A pintura expressionista mostra Miguel Hidalgo y Costilla segurando a mão esquerda acima da cabeça e a mão direita agitando uma bandeira vermelha. Ele está no topo de um grupo de homens também agitando bandeiras vermelhas.

Miguel Hidalgo y Costilla: Uma pintura expressionista de Miguel Hidalgo y Costilla, um padre que liderou uma grande revolta contra os espanhóis no México.

Legado e Análise da Revolta Hidalgo

Padre Hidalgo é hoje lembrado como o pai de seu país, o grande herói da guerra pela independência do México. Existem inúmeras biografias hagiográficas sobre ele.

A verdade sobre Hidalgo é mais complexa. Sua primeira insurreição séria em solo mexicano contra a autoridade espanhola, e suas realizações com uma multidão mal armada foram significativas. Ele era um líder carismático e trabalhou bem com Allende, apesar de suas diferenças. Mas as deficiências de Hidalgo fizeram os historiadores perguntar: “E se?” Depois de décadas de abuso de crioulos e mestiços pobres, Hidalgo descobriu que havia um vasto poço de ressentimento e ódio do governo espanhol. Ele forneceu o catalisador para os pobres do México desabafarem sua raiva contra os odiados espanhóis, mas seu “exército” era impossível de administrar ou controlar.

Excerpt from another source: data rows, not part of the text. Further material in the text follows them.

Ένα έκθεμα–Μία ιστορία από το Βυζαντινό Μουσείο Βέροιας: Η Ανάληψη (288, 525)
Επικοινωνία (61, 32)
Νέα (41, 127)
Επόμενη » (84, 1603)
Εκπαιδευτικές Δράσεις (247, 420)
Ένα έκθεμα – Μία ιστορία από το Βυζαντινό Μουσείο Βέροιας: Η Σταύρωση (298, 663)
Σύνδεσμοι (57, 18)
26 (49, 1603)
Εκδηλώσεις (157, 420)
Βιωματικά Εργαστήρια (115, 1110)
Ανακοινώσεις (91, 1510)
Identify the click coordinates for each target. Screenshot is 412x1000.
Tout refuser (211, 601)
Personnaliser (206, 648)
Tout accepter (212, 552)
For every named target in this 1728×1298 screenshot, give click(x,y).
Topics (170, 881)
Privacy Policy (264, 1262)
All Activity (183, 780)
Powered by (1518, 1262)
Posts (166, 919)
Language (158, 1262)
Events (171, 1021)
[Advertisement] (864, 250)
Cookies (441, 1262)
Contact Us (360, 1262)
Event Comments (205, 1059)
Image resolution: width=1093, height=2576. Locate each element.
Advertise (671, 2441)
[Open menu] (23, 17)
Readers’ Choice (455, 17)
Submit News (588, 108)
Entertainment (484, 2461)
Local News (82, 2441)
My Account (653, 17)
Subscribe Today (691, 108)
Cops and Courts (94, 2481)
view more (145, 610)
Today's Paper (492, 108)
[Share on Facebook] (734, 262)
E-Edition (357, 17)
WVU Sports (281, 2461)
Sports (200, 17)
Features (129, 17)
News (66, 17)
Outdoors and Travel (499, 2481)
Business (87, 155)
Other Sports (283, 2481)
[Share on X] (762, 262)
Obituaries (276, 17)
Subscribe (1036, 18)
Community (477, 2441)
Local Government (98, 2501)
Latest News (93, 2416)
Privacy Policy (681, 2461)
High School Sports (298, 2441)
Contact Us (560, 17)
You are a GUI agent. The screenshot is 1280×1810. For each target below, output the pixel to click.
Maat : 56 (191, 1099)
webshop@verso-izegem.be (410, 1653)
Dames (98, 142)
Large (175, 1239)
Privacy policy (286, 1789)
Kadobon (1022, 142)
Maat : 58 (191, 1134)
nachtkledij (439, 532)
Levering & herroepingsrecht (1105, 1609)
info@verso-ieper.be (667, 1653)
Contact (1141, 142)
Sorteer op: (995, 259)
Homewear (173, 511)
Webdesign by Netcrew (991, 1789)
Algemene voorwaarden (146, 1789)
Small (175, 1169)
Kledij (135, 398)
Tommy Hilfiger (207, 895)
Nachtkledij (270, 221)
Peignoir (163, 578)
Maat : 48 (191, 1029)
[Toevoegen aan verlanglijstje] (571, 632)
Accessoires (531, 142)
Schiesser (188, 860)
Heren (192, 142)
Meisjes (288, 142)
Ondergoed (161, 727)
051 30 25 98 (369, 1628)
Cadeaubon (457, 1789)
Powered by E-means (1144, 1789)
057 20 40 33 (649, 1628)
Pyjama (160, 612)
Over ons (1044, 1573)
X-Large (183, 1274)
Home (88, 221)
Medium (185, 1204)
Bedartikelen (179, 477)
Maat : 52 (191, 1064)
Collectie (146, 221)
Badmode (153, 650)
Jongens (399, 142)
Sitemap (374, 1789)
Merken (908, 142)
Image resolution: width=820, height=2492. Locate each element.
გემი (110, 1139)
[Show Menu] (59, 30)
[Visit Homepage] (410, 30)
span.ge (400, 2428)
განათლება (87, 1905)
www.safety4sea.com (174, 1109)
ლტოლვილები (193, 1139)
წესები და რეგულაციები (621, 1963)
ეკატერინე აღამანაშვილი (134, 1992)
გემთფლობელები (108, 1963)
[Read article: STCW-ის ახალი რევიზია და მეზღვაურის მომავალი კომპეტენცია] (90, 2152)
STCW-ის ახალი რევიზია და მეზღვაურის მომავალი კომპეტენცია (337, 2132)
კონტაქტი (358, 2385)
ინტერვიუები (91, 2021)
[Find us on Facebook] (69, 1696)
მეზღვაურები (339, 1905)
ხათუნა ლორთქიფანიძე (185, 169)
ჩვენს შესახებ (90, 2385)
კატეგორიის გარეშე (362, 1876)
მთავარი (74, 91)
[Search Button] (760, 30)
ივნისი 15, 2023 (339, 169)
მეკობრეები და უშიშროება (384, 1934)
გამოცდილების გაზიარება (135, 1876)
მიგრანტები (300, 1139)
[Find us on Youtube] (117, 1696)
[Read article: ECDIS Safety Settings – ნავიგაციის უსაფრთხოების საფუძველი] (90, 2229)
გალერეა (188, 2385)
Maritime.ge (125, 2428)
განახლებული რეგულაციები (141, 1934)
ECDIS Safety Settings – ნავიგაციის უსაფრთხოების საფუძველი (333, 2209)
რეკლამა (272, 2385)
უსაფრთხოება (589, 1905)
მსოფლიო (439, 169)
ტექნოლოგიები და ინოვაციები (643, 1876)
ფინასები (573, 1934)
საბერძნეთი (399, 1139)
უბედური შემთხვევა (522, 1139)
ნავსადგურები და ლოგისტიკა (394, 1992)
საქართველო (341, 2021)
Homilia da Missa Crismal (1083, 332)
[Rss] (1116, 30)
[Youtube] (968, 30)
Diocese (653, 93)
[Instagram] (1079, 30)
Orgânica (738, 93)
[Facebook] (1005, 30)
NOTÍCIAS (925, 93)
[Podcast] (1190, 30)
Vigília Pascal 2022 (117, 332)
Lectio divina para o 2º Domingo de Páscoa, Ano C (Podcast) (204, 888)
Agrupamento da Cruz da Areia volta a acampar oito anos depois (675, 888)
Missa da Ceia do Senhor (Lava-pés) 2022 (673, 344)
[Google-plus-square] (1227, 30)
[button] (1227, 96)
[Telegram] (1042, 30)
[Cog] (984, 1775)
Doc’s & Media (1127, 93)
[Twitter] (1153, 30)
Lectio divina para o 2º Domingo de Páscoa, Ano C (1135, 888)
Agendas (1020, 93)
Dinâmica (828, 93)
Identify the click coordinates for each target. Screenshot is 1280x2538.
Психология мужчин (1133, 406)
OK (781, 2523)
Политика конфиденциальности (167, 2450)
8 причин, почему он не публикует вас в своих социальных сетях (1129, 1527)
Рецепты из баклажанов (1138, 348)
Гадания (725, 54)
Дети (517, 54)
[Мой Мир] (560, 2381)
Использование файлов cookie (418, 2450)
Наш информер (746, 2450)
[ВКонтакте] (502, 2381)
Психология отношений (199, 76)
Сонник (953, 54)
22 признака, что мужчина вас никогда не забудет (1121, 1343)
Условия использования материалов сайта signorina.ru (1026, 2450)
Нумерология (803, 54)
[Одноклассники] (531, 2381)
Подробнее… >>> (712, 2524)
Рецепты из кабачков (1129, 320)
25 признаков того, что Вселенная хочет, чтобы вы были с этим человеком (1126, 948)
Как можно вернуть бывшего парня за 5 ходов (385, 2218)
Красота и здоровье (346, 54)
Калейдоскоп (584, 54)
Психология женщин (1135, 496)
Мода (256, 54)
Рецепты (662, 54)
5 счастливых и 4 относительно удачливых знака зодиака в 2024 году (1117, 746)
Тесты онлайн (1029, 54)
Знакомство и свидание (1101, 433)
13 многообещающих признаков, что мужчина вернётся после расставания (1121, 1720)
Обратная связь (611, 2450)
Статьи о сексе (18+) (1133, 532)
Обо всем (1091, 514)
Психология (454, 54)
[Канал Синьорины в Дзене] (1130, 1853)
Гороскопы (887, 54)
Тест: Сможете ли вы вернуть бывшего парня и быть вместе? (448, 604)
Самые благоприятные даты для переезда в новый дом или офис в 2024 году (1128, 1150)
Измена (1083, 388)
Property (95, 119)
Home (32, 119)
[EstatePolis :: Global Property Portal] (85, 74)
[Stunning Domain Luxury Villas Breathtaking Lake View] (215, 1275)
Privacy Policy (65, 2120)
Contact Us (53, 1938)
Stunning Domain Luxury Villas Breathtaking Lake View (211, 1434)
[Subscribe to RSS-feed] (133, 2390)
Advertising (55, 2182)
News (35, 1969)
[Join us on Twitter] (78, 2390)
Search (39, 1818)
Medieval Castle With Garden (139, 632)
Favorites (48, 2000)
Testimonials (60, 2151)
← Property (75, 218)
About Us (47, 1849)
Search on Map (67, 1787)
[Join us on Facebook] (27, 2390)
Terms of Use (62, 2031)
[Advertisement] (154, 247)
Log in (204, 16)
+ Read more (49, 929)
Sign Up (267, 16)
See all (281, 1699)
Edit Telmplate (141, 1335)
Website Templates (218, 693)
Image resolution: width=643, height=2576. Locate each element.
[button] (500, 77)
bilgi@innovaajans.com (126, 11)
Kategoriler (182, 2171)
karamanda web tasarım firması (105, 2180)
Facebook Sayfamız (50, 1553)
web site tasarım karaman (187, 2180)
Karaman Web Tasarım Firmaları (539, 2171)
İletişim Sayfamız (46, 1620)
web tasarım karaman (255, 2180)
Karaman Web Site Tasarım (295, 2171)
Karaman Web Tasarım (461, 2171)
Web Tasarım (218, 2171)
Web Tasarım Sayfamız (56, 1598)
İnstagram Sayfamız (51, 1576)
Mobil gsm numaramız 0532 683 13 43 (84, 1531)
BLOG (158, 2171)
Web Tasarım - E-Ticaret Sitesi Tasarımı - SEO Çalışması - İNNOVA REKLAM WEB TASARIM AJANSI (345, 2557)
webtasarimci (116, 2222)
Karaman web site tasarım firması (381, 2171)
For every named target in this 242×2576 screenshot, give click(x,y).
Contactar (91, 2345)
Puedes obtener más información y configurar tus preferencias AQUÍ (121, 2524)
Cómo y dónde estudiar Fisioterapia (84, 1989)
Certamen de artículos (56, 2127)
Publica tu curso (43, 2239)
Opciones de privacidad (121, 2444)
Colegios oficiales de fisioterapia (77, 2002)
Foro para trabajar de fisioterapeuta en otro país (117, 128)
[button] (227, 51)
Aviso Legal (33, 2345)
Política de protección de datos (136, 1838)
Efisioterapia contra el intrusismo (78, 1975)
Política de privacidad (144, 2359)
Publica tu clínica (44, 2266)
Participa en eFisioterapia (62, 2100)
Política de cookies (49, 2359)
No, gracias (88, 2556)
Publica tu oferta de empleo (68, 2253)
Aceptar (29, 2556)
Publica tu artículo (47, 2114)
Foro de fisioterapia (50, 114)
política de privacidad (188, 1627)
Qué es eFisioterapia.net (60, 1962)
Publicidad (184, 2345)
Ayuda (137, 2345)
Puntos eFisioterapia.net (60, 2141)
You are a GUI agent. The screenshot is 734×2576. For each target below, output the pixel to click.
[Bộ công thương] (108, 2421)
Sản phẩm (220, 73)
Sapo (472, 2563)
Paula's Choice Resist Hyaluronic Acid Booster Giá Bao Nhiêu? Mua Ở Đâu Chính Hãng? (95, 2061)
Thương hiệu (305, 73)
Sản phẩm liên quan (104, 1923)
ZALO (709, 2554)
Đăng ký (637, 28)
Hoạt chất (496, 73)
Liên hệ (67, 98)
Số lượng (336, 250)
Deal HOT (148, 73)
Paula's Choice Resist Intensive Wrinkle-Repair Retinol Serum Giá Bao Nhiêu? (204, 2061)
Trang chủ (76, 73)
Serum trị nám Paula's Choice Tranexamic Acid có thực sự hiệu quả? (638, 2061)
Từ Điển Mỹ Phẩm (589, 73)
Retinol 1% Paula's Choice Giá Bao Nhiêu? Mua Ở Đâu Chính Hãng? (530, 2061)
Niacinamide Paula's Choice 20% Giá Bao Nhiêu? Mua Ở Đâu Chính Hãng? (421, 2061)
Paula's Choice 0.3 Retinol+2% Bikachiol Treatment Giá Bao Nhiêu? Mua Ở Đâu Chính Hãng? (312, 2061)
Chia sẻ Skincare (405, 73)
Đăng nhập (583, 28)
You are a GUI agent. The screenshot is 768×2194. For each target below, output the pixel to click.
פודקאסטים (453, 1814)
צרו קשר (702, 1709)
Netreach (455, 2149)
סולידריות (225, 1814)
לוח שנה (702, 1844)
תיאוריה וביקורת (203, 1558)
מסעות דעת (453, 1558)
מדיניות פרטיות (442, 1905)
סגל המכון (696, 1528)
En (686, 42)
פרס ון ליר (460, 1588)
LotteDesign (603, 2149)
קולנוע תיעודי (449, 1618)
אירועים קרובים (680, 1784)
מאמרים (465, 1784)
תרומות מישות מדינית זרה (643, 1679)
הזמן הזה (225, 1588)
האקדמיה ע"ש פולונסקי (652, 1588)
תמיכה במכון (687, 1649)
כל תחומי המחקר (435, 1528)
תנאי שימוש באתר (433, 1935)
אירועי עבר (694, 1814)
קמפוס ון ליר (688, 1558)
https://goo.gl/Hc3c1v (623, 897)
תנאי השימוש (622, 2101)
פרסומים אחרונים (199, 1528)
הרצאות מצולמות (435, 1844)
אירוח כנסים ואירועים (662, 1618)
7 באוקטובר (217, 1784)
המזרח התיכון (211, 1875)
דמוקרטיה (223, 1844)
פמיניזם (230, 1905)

Suas decisões de liderança, mais importante sua retirada da Cidade do México, contribuíram para sua derrota. Os historiadores só podem especular sobre o resultado se Hidalgo tivesse entrado na Cidade do México em novembro de 1810. Hidalgo parecia orgulhoso demais ou teimoso para ouvir o sólido conselho militar oferecido por Allende e outros e pressionar sua vantagem.

Finalmente, a aprovação de Hidalgo do violento saque e saque por suas forças em Guanajuato e outras cidades alienou o grupo mais vital para qualquer movimento de independência: os crioulos de classe média e ricos como ele. Eles foram necessários para desenvolver uma nova identidade e governo para o México, que permitiria que os mexicanos saíssem da Espanha.

Hidalgo alcançou status mítico após sua morte. Seu martírio foi um exemplo para os outros que adquiriram a bandeira caída da liberdade e da independência. Ele influenciou mais tarde combatentes como José María Morelos, Guadalupe Victoria e outros. Hoje, os restos de Hidalgo são mantidos em um monumento da Cidade do México, conhecido como “o Anjo da Independência”, junto com outros heróis revolucionários.

Artigos relacionados

Deixe um comentário

O seu endereço de e-mail não será publicado.